There is ACTUALLY nowhere to park at Moor Rigg or anywhere else in the dale, so don’t try!! – single track road with very few passing places. Ponies NOT bred ‘at East House’ but out on the fells and all round the dale. Only one farmer involved and he owns most of the dale. Otherwise info mostly correct!! and the Moorcock is certainly a very pleasant watering-hole…
I can confirm that parking is not available anywhere adjacent to Moor Rigg, as the land is privately owned, or indeed within the dale itself as to do so would block the single track road.
Moor Rigg has also come under new ownership since this article was written so the comment in relation to the lady of the house is no longer relevant.
Lots of lovely info, Bill.
“arguably the most scenic in England.”
I’ve read/heard its been voted number TWO in the WORLD.

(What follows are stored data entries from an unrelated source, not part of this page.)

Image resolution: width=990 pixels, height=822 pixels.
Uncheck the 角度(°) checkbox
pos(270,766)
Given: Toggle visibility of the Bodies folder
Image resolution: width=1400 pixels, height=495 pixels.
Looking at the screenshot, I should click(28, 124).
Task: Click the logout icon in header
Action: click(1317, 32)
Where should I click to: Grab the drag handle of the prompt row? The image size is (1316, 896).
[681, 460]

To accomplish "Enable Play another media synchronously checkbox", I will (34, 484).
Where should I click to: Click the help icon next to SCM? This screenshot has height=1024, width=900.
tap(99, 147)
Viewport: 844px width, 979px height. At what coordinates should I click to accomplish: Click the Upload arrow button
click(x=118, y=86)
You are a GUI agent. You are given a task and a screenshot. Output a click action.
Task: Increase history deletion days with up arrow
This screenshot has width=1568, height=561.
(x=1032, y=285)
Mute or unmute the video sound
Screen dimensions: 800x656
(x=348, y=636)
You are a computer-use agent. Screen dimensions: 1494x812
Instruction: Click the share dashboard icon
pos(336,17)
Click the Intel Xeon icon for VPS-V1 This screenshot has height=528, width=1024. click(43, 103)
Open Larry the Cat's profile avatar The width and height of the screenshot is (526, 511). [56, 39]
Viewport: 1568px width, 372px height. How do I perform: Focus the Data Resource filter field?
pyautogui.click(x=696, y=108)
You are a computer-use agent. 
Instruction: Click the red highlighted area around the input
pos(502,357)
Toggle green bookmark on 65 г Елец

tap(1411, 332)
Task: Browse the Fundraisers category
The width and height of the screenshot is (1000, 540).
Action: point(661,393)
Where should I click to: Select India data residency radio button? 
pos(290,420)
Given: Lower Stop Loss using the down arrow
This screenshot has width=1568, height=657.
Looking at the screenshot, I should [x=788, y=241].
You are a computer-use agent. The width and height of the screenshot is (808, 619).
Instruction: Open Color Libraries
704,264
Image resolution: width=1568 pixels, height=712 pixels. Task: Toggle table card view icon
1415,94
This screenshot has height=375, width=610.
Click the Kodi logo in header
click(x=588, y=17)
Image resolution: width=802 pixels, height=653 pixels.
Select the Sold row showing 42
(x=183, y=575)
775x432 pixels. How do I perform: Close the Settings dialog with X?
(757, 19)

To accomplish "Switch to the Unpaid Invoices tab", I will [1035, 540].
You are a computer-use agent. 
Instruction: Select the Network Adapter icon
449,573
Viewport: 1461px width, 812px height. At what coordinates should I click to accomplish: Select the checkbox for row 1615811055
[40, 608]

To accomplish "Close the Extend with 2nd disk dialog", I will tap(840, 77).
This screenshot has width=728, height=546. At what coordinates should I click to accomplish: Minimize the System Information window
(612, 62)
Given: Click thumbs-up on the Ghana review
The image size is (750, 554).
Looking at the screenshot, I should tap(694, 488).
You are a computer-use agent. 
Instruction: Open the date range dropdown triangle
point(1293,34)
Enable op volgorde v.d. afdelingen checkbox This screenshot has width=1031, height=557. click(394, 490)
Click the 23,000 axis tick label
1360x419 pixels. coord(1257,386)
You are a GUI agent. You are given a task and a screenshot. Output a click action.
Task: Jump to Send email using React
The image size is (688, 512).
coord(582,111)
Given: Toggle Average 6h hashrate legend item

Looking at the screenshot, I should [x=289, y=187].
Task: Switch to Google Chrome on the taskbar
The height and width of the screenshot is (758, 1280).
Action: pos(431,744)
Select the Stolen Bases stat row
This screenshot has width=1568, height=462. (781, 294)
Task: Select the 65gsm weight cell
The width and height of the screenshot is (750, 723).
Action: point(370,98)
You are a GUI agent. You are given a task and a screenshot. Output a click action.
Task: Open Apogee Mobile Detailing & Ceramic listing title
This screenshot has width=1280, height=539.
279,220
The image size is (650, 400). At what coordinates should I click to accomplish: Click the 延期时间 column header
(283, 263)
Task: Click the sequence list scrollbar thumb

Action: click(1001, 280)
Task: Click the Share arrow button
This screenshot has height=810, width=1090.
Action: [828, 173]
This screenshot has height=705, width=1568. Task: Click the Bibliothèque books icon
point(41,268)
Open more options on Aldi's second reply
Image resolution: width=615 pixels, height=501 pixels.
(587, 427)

I really enjoyed that description, and it’s good to see the North Pennines appreciated. Having recently moved to live in the Eden Valley I’ve started to walk and photograph this area but so far have only reached as far as Mallerstang in that direction. This post will be a help. Thanks. — And as for the Settle-Carlisle line: Yes, the most scenic in England, and a triumph of engineering that has lasted.